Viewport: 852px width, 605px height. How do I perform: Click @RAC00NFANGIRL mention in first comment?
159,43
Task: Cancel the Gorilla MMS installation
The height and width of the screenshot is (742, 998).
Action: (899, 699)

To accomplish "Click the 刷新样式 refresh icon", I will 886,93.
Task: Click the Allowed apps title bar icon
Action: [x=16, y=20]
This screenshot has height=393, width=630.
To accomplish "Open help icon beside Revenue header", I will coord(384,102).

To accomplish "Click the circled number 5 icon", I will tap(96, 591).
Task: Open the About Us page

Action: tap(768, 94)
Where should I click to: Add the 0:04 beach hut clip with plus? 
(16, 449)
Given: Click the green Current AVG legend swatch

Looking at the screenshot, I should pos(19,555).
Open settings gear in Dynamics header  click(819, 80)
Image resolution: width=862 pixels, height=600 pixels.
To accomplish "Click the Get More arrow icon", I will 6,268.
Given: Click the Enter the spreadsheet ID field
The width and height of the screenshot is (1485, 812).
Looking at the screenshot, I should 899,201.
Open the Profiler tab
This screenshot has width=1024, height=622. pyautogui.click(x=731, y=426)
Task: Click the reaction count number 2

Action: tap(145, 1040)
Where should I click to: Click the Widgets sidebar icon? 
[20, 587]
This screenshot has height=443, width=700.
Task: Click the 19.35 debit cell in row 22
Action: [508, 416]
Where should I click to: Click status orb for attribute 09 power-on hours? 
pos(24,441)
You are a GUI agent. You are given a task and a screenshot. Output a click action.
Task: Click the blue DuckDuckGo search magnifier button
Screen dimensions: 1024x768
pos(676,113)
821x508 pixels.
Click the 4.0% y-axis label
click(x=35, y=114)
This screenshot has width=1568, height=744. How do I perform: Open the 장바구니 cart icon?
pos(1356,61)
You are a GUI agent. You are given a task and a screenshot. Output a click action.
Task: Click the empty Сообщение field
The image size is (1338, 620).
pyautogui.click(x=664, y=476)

==========

• _WHAT IS NEEDED_
Find the word "header" in the listing and copy each line that contains it.

• _YOUR RESPONSE_
To accomplish "Open help icon beside Revenue header", I will coord(384,102).
Open settings gear in Dynamics header  click(819, 80)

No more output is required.